### Dataset records:
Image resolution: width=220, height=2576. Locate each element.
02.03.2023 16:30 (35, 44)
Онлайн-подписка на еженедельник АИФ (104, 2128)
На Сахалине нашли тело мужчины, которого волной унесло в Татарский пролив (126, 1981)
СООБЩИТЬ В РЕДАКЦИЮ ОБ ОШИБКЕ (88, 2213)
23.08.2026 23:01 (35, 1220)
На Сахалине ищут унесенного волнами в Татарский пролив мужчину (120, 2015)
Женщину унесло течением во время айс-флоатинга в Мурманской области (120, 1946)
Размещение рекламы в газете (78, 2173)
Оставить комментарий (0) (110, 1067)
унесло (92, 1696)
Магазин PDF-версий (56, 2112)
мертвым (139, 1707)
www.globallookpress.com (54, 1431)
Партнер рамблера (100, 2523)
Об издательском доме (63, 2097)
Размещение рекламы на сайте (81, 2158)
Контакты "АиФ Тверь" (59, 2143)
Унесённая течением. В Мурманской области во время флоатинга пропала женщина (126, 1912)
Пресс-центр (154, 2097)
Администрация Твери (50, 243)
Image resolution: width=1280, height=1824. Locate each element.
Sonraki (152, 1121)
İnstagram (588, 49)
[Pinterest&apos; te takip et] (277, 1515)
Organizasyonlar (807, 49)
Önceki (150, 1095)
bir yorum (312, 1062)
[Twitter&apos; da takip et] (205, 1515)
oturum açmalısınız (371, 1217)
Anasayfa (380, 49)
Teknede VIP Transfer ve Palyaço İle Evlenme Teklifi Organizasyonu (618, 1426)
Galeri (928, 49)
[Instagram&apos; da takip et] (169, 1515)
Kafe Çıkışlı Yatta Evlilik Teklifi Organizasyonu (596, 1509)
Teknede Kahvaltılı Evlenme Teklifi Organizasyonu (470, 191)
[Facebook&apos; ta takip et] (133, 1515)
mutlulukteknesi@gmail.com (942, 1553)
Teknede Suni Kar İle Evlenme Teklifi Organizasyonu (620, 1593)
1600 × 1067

### Task goal:
Return the full listing, word for word.

### Exercise result:
Image resolution: width=220, height=2576. Locate each element.
02.03.2023 16:30 (35, 44)
Онлайн-подписка на еженедельник АИФ (104, 2128)
На Сахалине нашли тело мужчины, которого волной унесло в Татарский пролив (126, 1981)
СООБЩИТЬ В РЕДАКЦИЮ ОБ ОШИБКЕ (88, 2213)
23.08.2026 23:01 (35, 1220)
На Сахалине ищут унесенного волнами в Татарский пролив мужчину (120, 2015)
Женщину унесло течением во время айс-флоатинга в Мурманской области (120, 1946)
Размещение рекламы в газете (78, 2173)
Оставить комментарий (0) (110, 1067)
унесло (92, 1696)
Магазин PDF-версий (56, 2112)
мертвым (139, 1707)
www.globallookpress.com (54, 1431)
Партнер рамблера (100, 2523)
Об издательском доме (63, 2097)
Размещение рекламы на сайте (81, 2158)
Контакты "АиФ Тверь" (59, 2143)
Унесённая течением. В Мурманской области во время флоатинга пропала женщина (126, 1912)
Пресс-центр (154, 2097)
Администрация Твери (50, 243)
Image resolution: width=1280, height=1824. Locate each element.
Sonraki (152, 1121)
İnstagram (588, 49)
[Pinterest&apos; te takip et] (277, 1515)
Organizasyonlar (807, 49)
Önceki (150, 1095)
bir yorum (312, 1062)
[Twitter&apos; da takip et] (205, 1515)
oturum açmalısınız (371, 1217)
Anasayfa (380, 49)
Teknede VIP Transfer ve Palyaço İle Evlenme Teklifi Organizasyonu (618, 1426)
Galeri (928, 49)
[Instagram&apos; da takip et] (169, 1515)
Kafe Çıkışlı Yatta Evlilik Teklifi Organizasyonu (596, 1509)
Teknede Kahvaltılı Evlenme Teklifi Organizasyonu (470, 191)
[Facebook&apos; ta takip et] (133, 1515)
mutlulukteknesi@gmail.com (942, 1553)
Teknede Suni Kar İle Evlenme Teklifi Organizasyonu (620, 1593)
1600 × 1067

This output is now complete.